We continue to focus on a balanced portfolio allocation. After the poor performance of the tech sector in January, much may already be priced in here. In our view, it is worth considering reducing too large underweights in this sector. In general, we continue to pay close attention to company valuations and avoid stocks that we perceive to be very expensive. Further moderate increases in interest rates should continue to be positive for the value category (e.g. banks, insurance companies, oil & gas, chemicals and other cyclical stocks). Within the value category, we pay close attention to high pricing power. A contra-indicator for us are too high personnel costs (measured against total costs). We consider oil/energy stocks to be promising in the long term, but somewhat overheated in the short term. The telecommunications sector could be interesting: On the one hand, investors are underweighted here, the valuation is not too high and private equity houses as well as activist investors have recently shown increased interest.

 

Currencies/Commodities/Gold

  • US dollar strength could continue due to tighter Fed policy
  • Emerging markets and precious metals remain under pressure
  • Gold remains largely neutral

 

The US dollar strength could continue in the medium to longer term, mainly due to the less expansive central bank policy compared to Europe. Emerging markets and precious metals generally suffer from a strengthening US dollar. We remain largely neutral on gold. ETF demand is still not really picking up here, and rising bond yields could be a burden here. The oil price has started 2022 with a gain of almost 20%. However, a possible easing of the Russia-Ukraine conflict could initially lead to falling prices here. The tight supply side (there is also little investment in production) for oil continues to argue in favour of high oil prices in the medium to longer term.

 

(1) Companies with high pricing power are those with strong brands, such as the iPhone giant Apple, or those that have occupied a strong market position, such as the software manufacturer Microsoft or the online retail giant Amazon.

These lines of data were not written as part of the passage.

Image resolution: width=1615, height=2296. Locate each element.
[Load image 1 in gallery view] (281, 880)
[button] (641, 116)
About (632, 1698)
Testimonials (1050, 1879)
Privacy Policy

(2) NAAIM (National Association of Active Investment Managers): The NAAIM exposure index tracks the average exposure of its members to the US equity markets. The NAAIM index is not forward-looking, but provides insight into the actual adjustments that active risk managers have made to client accounts over the past two weeks.

(3) Put/call ratio = ratio between call and put options. If put options predominate, the prevailing opinion is that this indicates negative market sentiment (stock market sentiment). If, on the other hand, call options predominate, this indicates a positive market sentiment from this point of view. In fact, a rise in prices can often be observed after high put-call ratios. The PCR is therefore considered a contra indicator. It should be noted that under normal conditions fewer put options are demanded than call options; a balanced PCR close to 1 is therefore already considered an indication of slightly negative market sentiment.